Loredana “non segue le regole del branco”, non l’ha mai fatto, e adesso vuole cantare a pieni polmoni la verità. La sua verità. Quella di una donna che, dopo aver festeggiato i suoi primi quarant’anni di carriera (nel 2016, con il progetto “Amici non ne ho… Ma amiche sì”, culminato con un concerto-evento all’Arena di Verona), si guarda alle spalle e traccia un bilancio della sua esistenza fino ad oggi e può permettersi di descrivere anche quello che, con l’esperienza di 10, 100, 1000 vite (quali lei ha vissuto) ha capito della condizione umana e delle sue dinamiche.

Loredana Berté

“LiBerté” è un disco importante. Non solamente perché è il suo primo album in ben tredici anni ad essere composto da soli brani inediti ma, soprattutto perché è  uno dei suoi lavori più schietti, diretti e sofferti. Ricorda per attitudine i suoi dischi degli anni ’90 (“Ufficialmente dispersi” e “Un pettirosso da combattimento”), quelli che la videro per la prima volta interprete di testi scritti di suo pugno per esorcizzare i propri demoni, paure e insicurezze.

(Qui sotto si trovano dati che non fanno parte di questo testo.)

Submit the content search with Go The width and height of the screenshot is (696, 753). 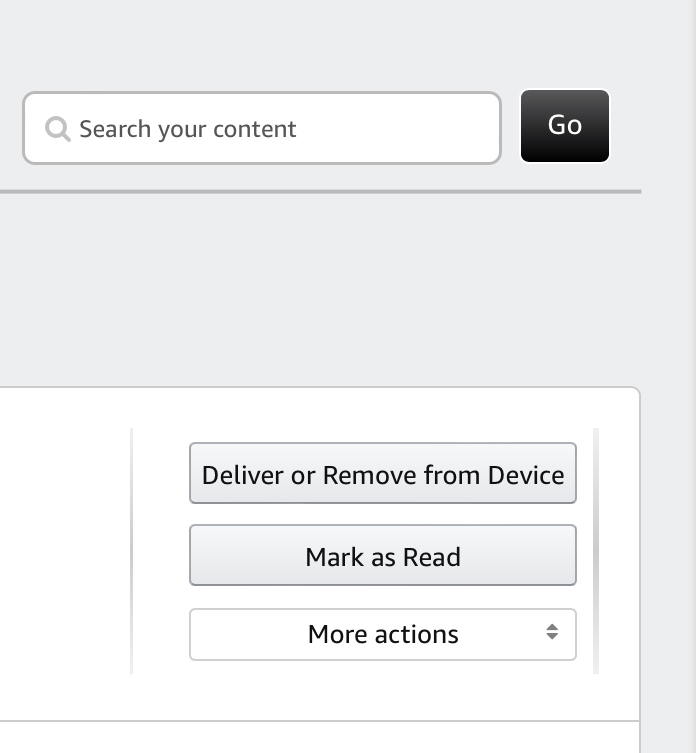click(x=565, y=126)
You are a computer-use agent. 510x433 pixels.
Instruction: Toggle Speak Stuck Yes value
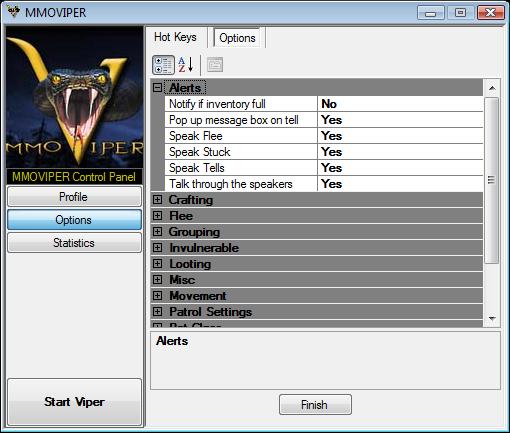click(x=400, y=152)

Non a caso, in “LiBerté” Loredana torna a cantare i suoi pensieri e le sue riflessioni, firmando gran parte dei brani contenuti nell’album.

Dopo quarant’anni di carriera, 14 album in studio ed oltre 7 milioni di copie vendute, sembrerebbe tutto già fatto e detto. E invece le canzoni di “LiBerté” sono dieci manifesti che raccontano chi è Loredana oggi. Una donna che non si accontenta di essere un’icona da venerare e onorare, ma che vuole dimostrare di avere ancora tante cose da dire. Finalmente libera da qualsiasi costrizione, proprio come nelle immagini che accompagnano il booklet del disco, un concept che porta la sua stessa firma.
“Se Dio ha barato a mio sfavore dovrà saldare il conto con la mia anima carbone”, ruggisce in uno dei pezzi più amari e intensi del disco, “Anima carbone”.

In questo disco c’è tutta la disobbedienza e la vena libera e politicamente scorretta di “una per cui la guerra non è mai finita” (come cantava in “Non sono una signora”, uno dei tanti manifesti scritti per lei da Ivano Fossati, che qui torna a regalare a Loredana un suo gioiello, il rock’n’roll grezzo di “Messaggio dalla luna”), di un’edonista radicale che vive alla giornata senza per forza pretendere dal domani qualcosa in cambio, che non ha soluzioni o risposte da dare.